▸ **Text**:
+ + +

Stellungnahme zum Bebauungsplan Hondinger Straße

Stellungnahme zum Bebauungsplan Hondinger Straße

23. Juni 2020 1 Von hieronymus

23. Juni 2020 von Dietrich Weller (NABU)

Diese Stellungnahme erfolgt im Namen des NABU (Naturschutzbund Deutschland) Landesverband Baden-Württemberg e.V.

Nähert man sich dem Städtchen Fürstenberg von Nordosten her, so liegt es hinter dem Berg, dem Fürstenberg. Schon früh wussten die Menschen die günstige Lage des Fürstenberg zu schätzen. Seine kompakte Bauweise ist geprägt durch seine Geschichte. Schließlich ging der Name über auf ein heimisches Adelsgeschlecht und eine weltweit bekannte Biermarke.

Wenn auch klein, so hat Fürstenberg auch heute noch eine nicht zu verachtende Attraktivität: Eingebettet in Streuobstwiesen am Rande des Waldes der Länge bietet sich ein herrlicher Blick nach Norden auf die weite Landschaft der Baar, den Schwarzwald, den Wartenberg und den Unterhölzer, sowie die Baaralb.

Bei genauem Hinsehen fallen einem allerdings die Bausünden der vergangenen 50 Jahre auf: Die Stadt Hüfingen ist nicht mehr als charakteristische Stadt erkennbar, sondern geht in einem Ringbrei aus Gewerbegebäuden und „modernen“ Wohnhäusern unter.

Hier lebten die Planer auch offensichtlich hinter dem Berg und ihren Traum einer schönen neuen Welt. Dass dieser Einheitsbrei dem Menschen nicht bekommt, er sich nach einer abwechslungsreichen Landschaft sehnt, sah man hinter dem Berg nicht.

Geht es nach den Aussagen in den Bebauungsplanunterlagen, soll nun also auch Fürstenberg in den Genuss dieser modernen Welt kommen dürfen. Die Planer lassen sich von der Ästhetik einer Landschaft schon lange nicht mehr aufhalten. Dies, obwohl dieses Rechtsgut sich in § 1 des Naturschutzgesetzes geradezu für eine eingehende Betrachtung aufdrängt, hängt daran doch auch noch die ebenfalls dort genannte Erholung.

+ + +

▸ **Daten zu Wort- und Elementpositionen**:
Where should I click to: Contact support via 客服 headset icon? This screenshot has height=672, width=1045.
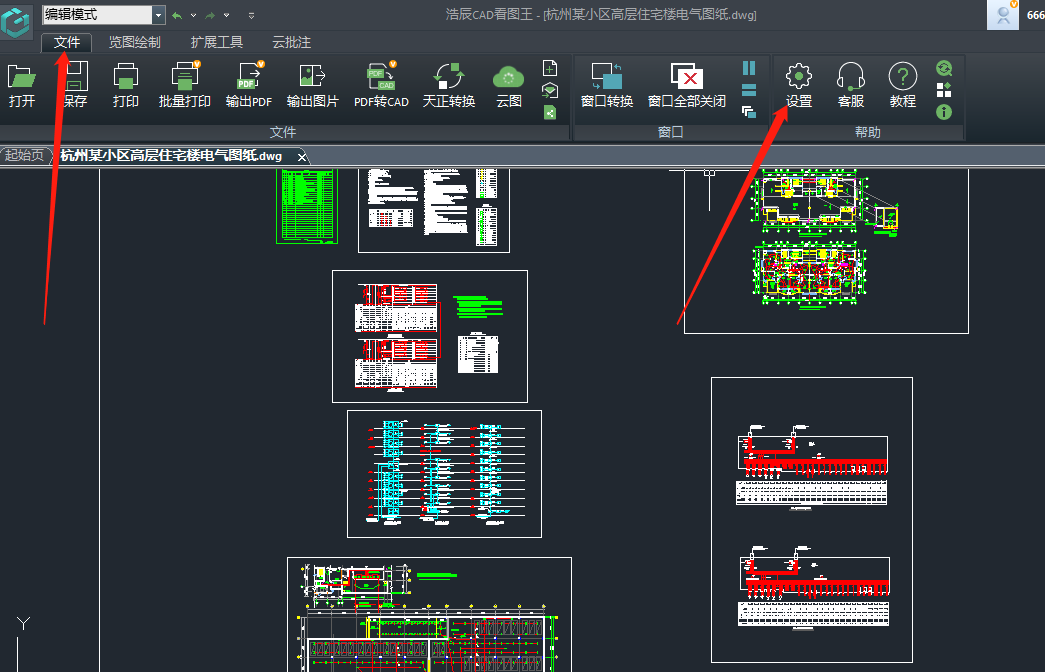850,85
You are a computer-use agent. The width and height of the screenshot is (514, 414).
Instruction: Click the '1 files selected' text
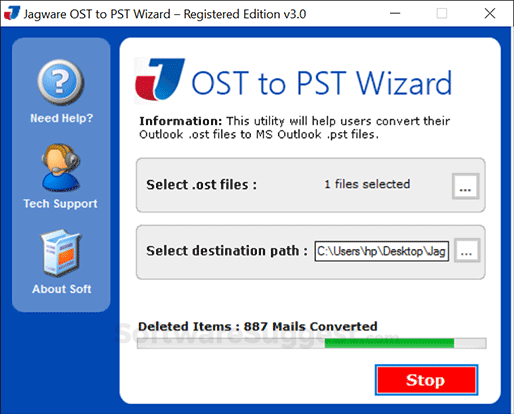(367, 184)
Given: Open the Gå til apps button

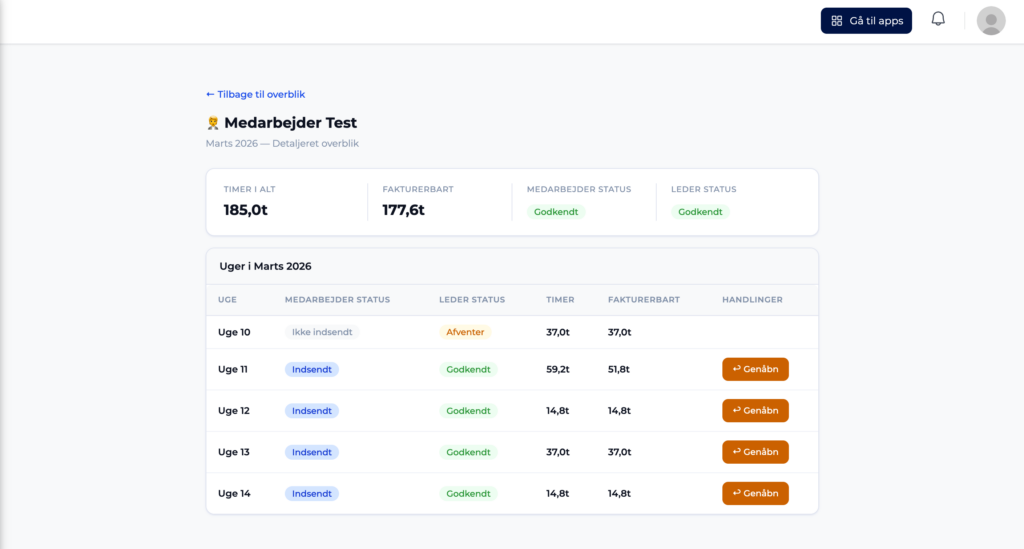Looking at the screenshot, I should 866,21.
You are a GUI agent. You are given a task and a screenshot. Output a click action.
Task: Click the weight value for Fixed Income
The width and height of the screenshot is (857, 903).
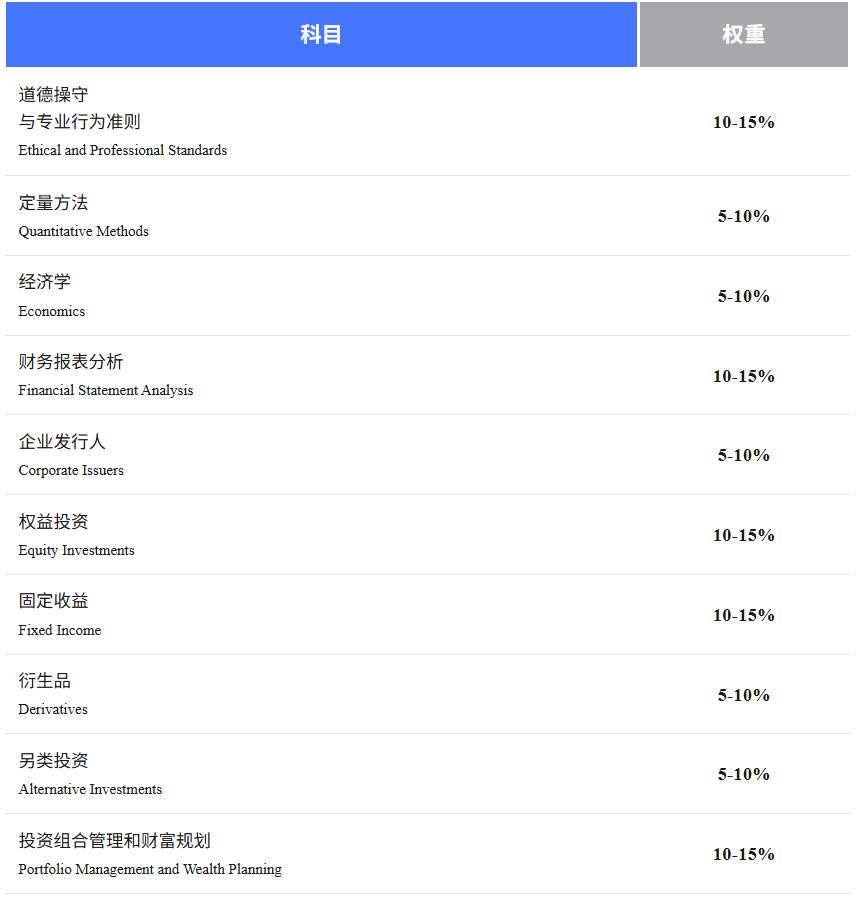743,615
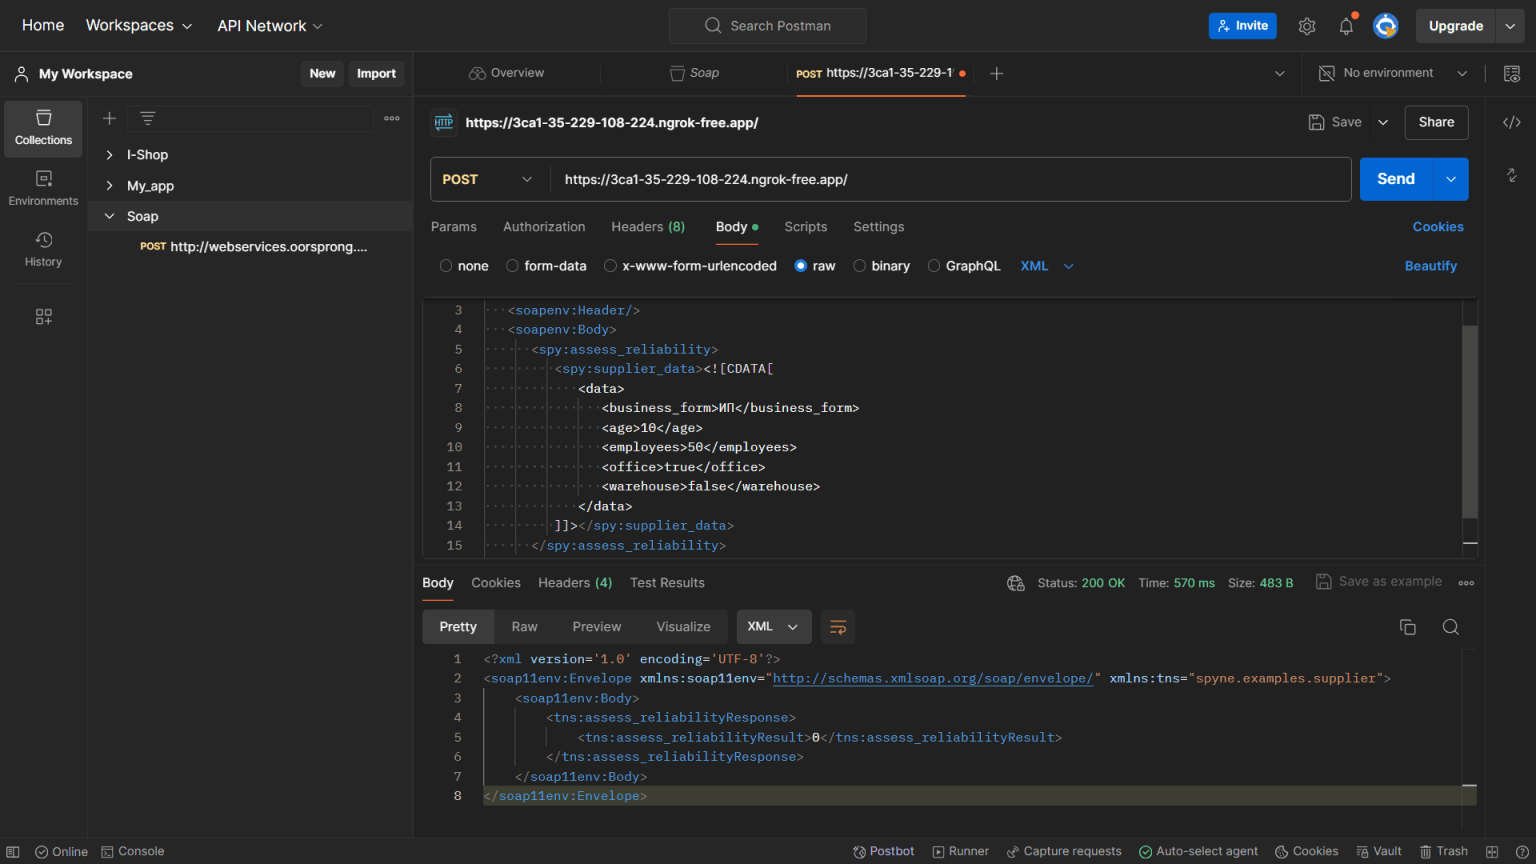Screen dimensions: 1536x864
Task: Open History in the left sidebar
Action: point(43,249)
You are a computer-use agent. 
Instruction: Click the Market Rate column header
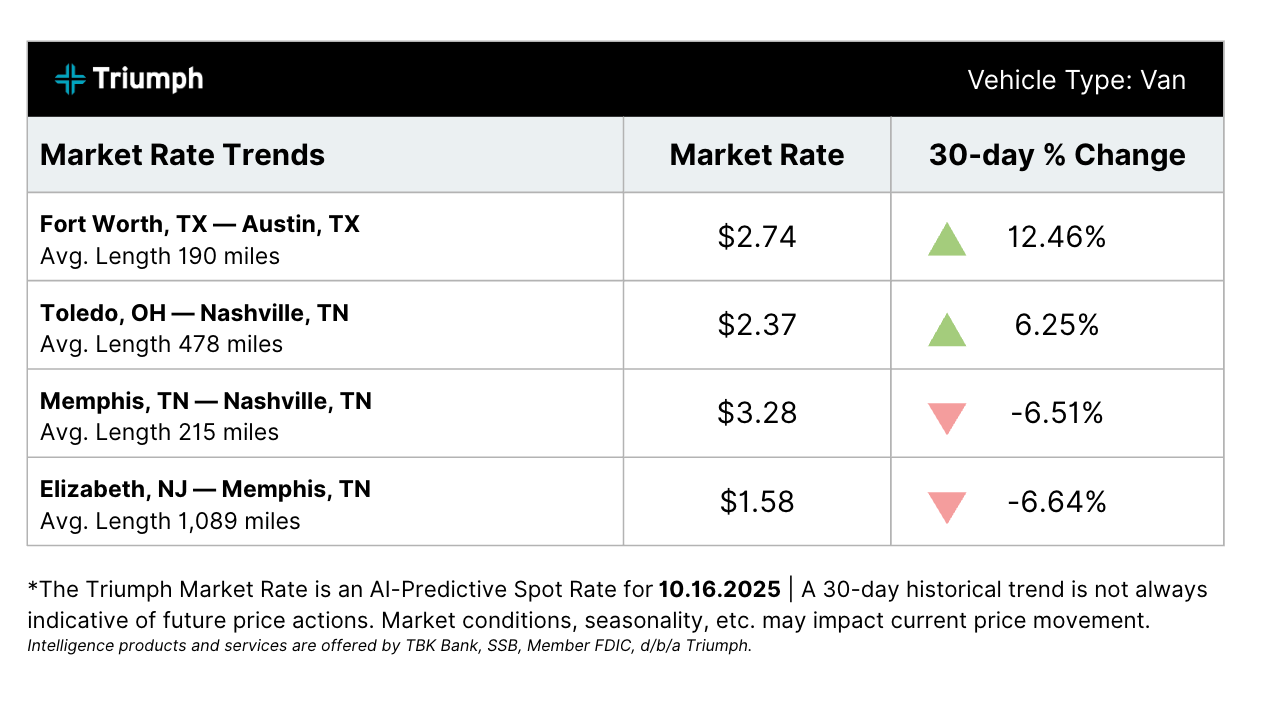click(x=756, y=155)
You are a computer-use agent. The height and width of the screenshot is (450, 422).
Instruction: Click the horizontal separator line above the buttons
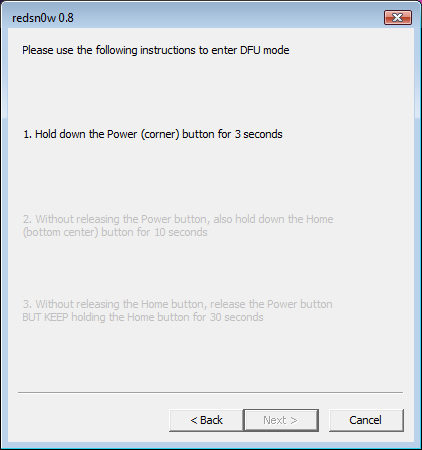pos(210,392)
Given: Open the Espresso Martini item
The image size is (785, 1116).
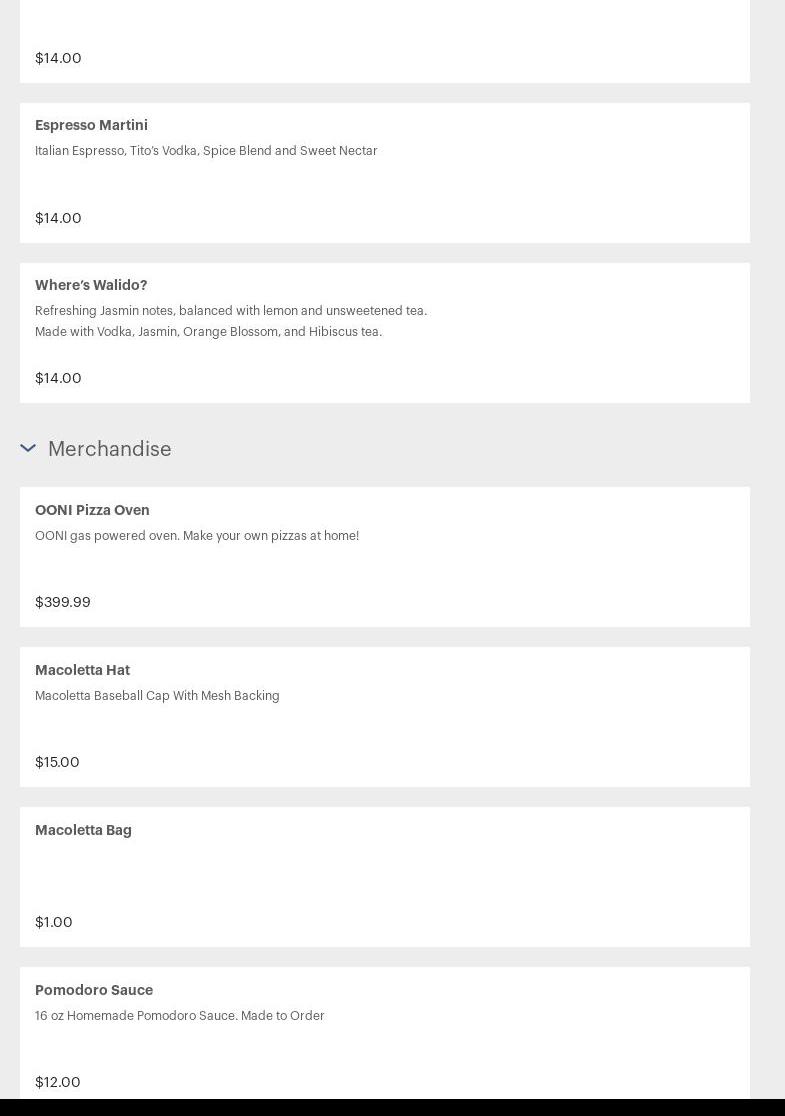Looking at the screenshot, I should [x=91, y=125].
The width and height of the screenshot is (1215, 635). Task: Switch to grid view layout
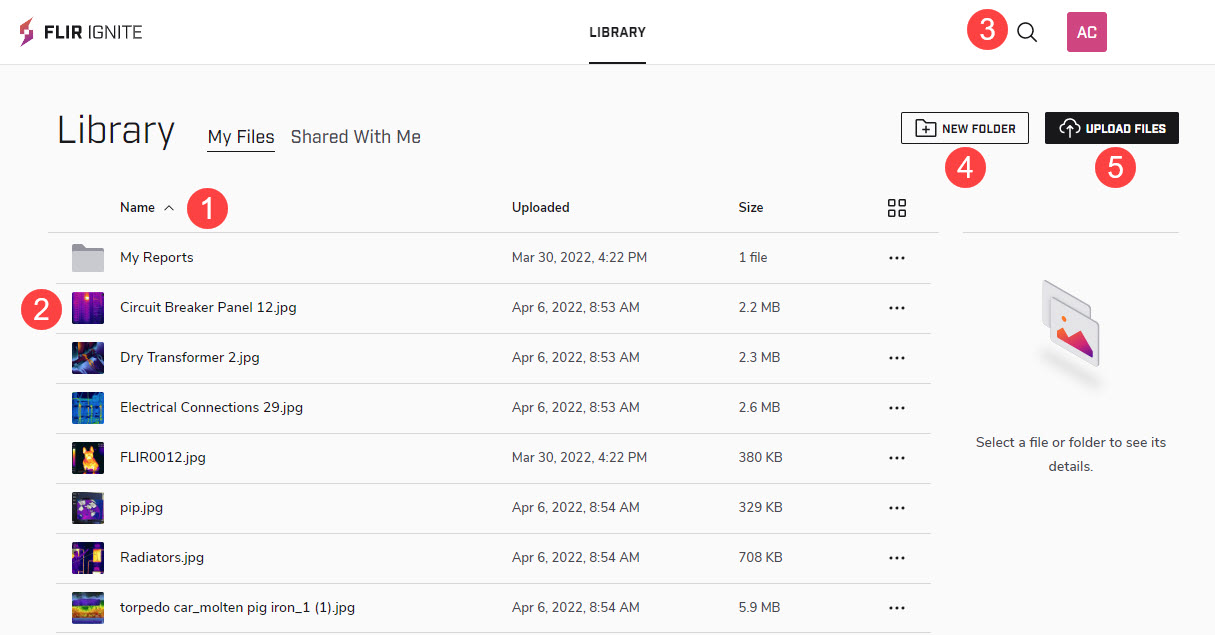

+ + +

▸ **Aufgabenliste**:
**a.** Beantworte anhand der Stellungnahme zum Bebauungsplan:
(i) In wessen Namen erfolgt die Stellungnahme?
(ii) Aus welcher Himmelsrichtung nähert man sich Fürstenberg, wenn es hinter dem Berg liegt?
(iii) In welchem Paragrafen des Naturschutzgesetzes wird das Rechtsgut der Ästhetik einer Landschaft genannt?
**b.** Gib die Zeilen der Datensätze von der Zeile mit „You are a computer-use agent. The width“ bis zum Ende der Datensätze unverändert wieder. Lass die Bilder dabei weg.

▸ **Lösungen**:
**a.**
(i) Im Namen des NABU (Naturschutzbund Deutschland) Landesverband Baden-Württemberg e.V.
(ii) Von Nordosten.
(iii) In § 1.

**b.**
You are a computer-use agent. The width and height of the screenshot is (514, 414).
Instruction: Click the '1 files selected' text
(367, 184)
Given: Open the Gå til apps button

Looking at the screenshot, I should 866,21.
You are a GUI agent. You are given a task and a screenshot. Output a click action.
Task: Click the weight value for Fixed Income
The width and height of the screenshot is (857, 903).
743,615
Screen dimensions: 1536x864
Task: Open History in the left sidebar
Action: point(43,249)
You are a computer-use agent. 
Instruction: Click the Market Rate column header
click(x=756, y=155)
You are a computer-use agent. The height and width of the screenshot is (450, 422).
Instruction: Click the horizontal separator line above the buttons
pos(210,392)
Given: Open the Espresso Martini item
The image size is (785, 1116).
Looking at the screenshot, I should [x=91, y=125].
The width and height of the screenshot is (1215, 635). Task: Switch to grid view layout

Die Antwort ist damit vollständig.